I've been having some thoughts about time. When I first learned about time as a kid, I didn't like it. I've never liked it. It was a way to be late and not get to do what I wanted to do--never enough time. I never could understand why my mom would say, “You can't go to your friend's house because you will only have an hour to play.” An hour! I could do so much in an hour. With a friend, it was forever. So was five minutes, for that matter! Adults made an hour sound short, but time with a friend was all the same to me--great!
Then, I remember one evening when I was fully immersed in solving some math problem and enjoying myself thoroughly in my little condoned escape from the world (homework), my dad came up and said, "You know, you won't always have all the time you want to finish your math." Although I know he was trying to help me learn to use time wisely and save me from disappointment, I was crushed. To me it was the final evidence that time was bad and wrong, but real. I've fought against it ever since. After that moment, there was never enough time.
I'm a very visual person, so basically, real time looked like a conveyor belt with time-line markings and all things and experiences on it coming from some invisible point and dropping off the end into an abyss of irretrievability--a moving line with unknowable infinity at each end. With the time-line as my "reality," I envisioned "now" as just standing at one point and watching life zip by--sometimes slower and sometimes faster. To keep anything, you had to have a really good memory or grab material things off of the moving time-line and keep them; once they were gone, they were gone. Since time remained linear and moving, "now" was pretty tiny, almost indistinguishable. I hated time. I wished everything would just stop.

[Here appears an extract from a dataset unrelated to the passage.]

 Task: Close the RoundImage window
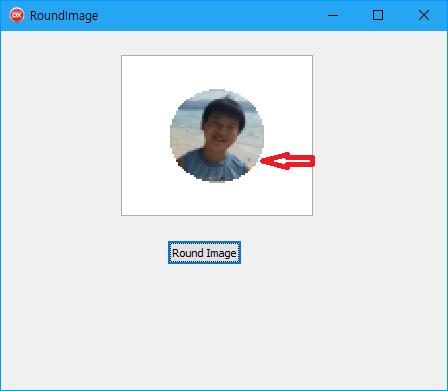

Here's how this belief showed up in my life: I am a collection preservation professional, I document everything (even my thoughts, ahem), our house looks like a warehouse, I need to organize things to avoid losing them, I don't deal with loss well, the passing of time is very sad to me, as a kid I hated history class...
You can see how the Eastern idea of an infinite "now" might be nice, but completely incomprehensible in my time-line model. My "now" was an arbitrary, tiny point from which to view the time-line rolling by. It was so tiny that by the time I thought the word "now," it was gone. Nothing was concrete about "now" at all. It didn't even belong on the time-line since it didn't move. "Now" was out of place and time. Of course I could still get a picture of it in my imagination, but since "now" was not on the time-line and everything had to be, it really didn't make sense. So although I lived like my time-line was real, I never understood time. Never did, never would...or so I thought.
I’ve been noticing this thing about complaints lately: they all seem to communicate wishes. For example, “I can’t talk to people easily,” means “I wish I could.” So I applied it to my complaint about time: "I don't understand time," meant "I wish I did understand time." Seeing it that way started to remove the frustration from it, and suddenly I was able to simply see my complaint from another point of view. It had become a simple fact, "I don't understand time." I’ve been right all along! (Shifting complaints to wishes then reinterpreting them as facts is a great way to begin to un-stick a stuck belief.) A whole new world opened up when I got I was right, which supports my contention that all growth is through acceptance.
So now I'm right; I don't know what time is. That means it can be anything again, like it was before I decided what it "really" was as a kid based on my parents' comments. What if instead of a time-line, time really was "now"...a huge and infinite now...that you could access at any moment with all of your senses. What if you could just stop what you were doing or notice what you were doing and “be.” Surprise, it’s true! You always can, because it is always now!
The only reason we think one "now” on the time-line is different than another "now" is because by the virtue of our memory, we can tell one "now" from another. Voila, the the ability to see things as separate extends into time for humans, but not for rocks. They are a conglomerate of matter without memory, while we are a conglomerate of matter with memory. We can tell one moment from another and string thoughts and actions together in a linear fashion to change and even control what is in front of us "now" and "now" and "now." Rocks can't. While for us both, the whole experience of "now" is the same (being not doing), unlike rocks we get to "do" because of this rare thing that separates life from not-life--memory (from the simplest level of cellular memory, DNA, that allows reproduction, to the complex level of memory found in the human brain).
Because we have memory cells, we separate "nows," store them up and drop breadcrumbs in our brain to find our way back, and then project future "nows" based on stored ones. By separating and identifying "nows," we can sequence them and repeat them, learn from them and vary them, so that when we open our eyes after every blink, we find what appear to be new "nows" to experience. By remembering what came before and projecting what could come after, we can make physical differences in the environment in which we experience our “now.”
This way of looking at time, whatever time is, is all good. You can be in the "now" whenever you want as your natural default state because it's always here. Then you can take action in time and space in a linear fashion to change the next "now" for yourself. Memory is a gift of DNA, the ability to repeat and learn is a gift of memory, time-lines are a gift and a tool to use or set aside depending on your desires. To experience a moment fully, remove the time-line model and just “be;” to set an appointment, replace the time-line and begin to take steps in the "now" following the breadcrumb trails in your memory to get you there and then. With “now” as the default reality, time makes sense and is no longer wrong. Nice!